Here is what I have learned.

Life its ownself presents an obstacle course; all we can do is keep moving and consciously growing. After a busy and rambunctious life as an artist in Los Angeles, the thrill was gone. No longer meaningful. The Shining City by the Sea had grown too small and too familiar. I was losing my audacity; my life was an overstretched canvas that held no color, mark or line. C'est la vie! I sailed to Hawai‘i on an opportunity. But upon arrival I had to scuttle the ship.

Those who write understand the treasure in a tale. There are not enough pages in the world to detail my sad shanghai and hilarious mutiny. Long story short, I sing of a warm Thanksgiving celebration at a Black Point estate with friends, family, a boisterous clan of Hawai‘i ali‘i… and actor Bill Murray. 

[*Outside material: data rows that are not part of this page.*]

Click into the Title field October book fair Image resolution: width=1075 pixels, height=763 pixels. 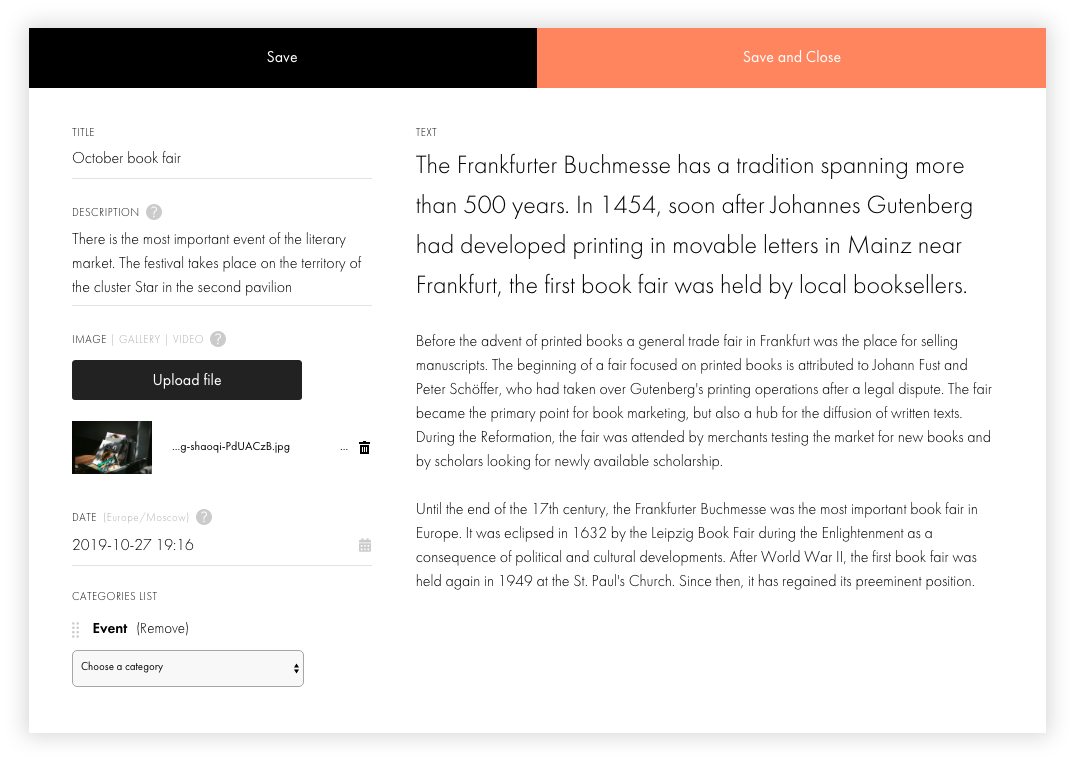pyautogui.click(x=221, y=158)
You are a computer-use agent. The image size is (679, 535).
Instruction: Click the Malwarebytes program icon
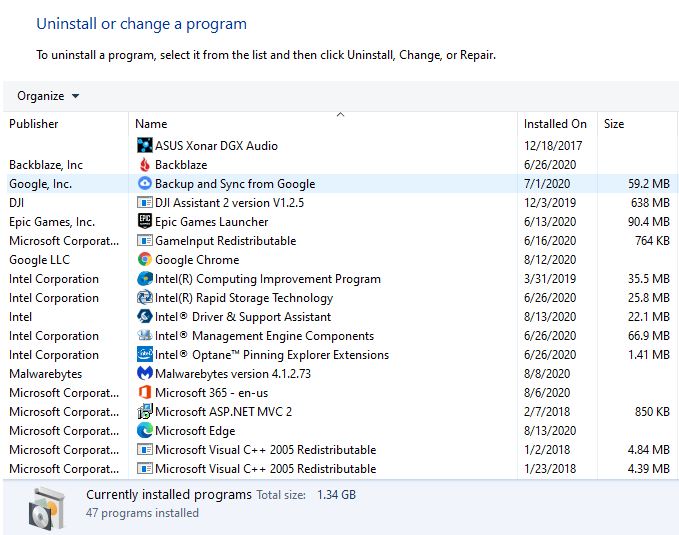click(x=145, y=374)

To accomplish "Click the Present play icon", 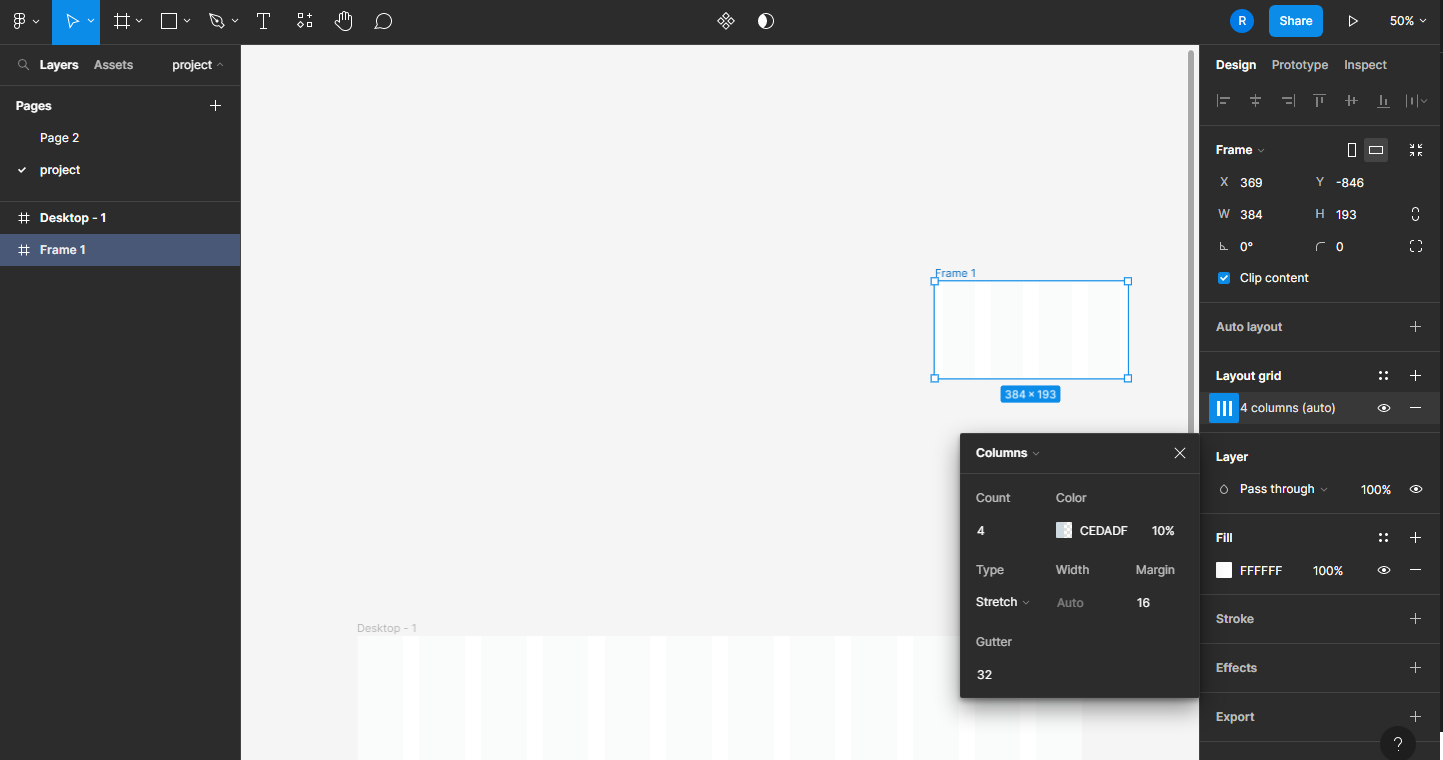I will click(1353, 21).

Like every outsider who sets foot on the isles of Hawai‘i, I arrived with my own set of luggage. There is a long history of colonial gentrification, from New England architecture, to a taboo on surfing, to the modesty of the muumuu. I was no exception to the rule of outsiders. Coming from a dynamic clan, the LA art world, I hoped to find a compatible scene, even if embryonic. I did not. So I wrote about the island art scene for the Huffington Post, with recommendations that aimed to coalesce an arts community that had no gallery scene. The article attracted no attention but my own.

 
 

With a warm nod to proto-hippie, poet and artist Don Blanding (1894-1957), another island interloper, but one who scored far higher in sensitivity than me, I began a weekly column “Hula Moon” in the Huffington Post. Little this’s and that’s of island life. My favorite bit was an investigation to determine the favored smoking spots of a U.S. President, a Punahou grad; stoners love scenic ambience. The series attracted no attention but my own.

 
 

Still, my bubble was a busy place. Missing the camaraderie of Los Angeles, I published Gen F. As the cover flap described it: "An anthology of short stories for our times, an ensemble of comic tragedies and humiliations for those displaced by a reversal of fortune, the toxicity of failure, psychological downsizing, class disparity, vanished industries, outsourcing, mortgage collapse, bank bailouts and stimulus recovery for the wealthy." (The premise is still timely.)

The pool of thirty authors featured painters, writers, editors, poets, an Italian journo and an Academy Award nominee. Long before Covid’s remote-working fad, I produced a series of six readings across the City of Angels.

 
 

Sensing momentum, I began to collect the library of my art magazine columns into a series of three books followed by Aquarius Rex, a wry, apocalyptic novella. These efforts led to publishing work for mainland clients, which covered the rent on my bamboo shack and the gastronomic delights of Andy’s Sandwiches, Serg’s Mexican and Da Spot. 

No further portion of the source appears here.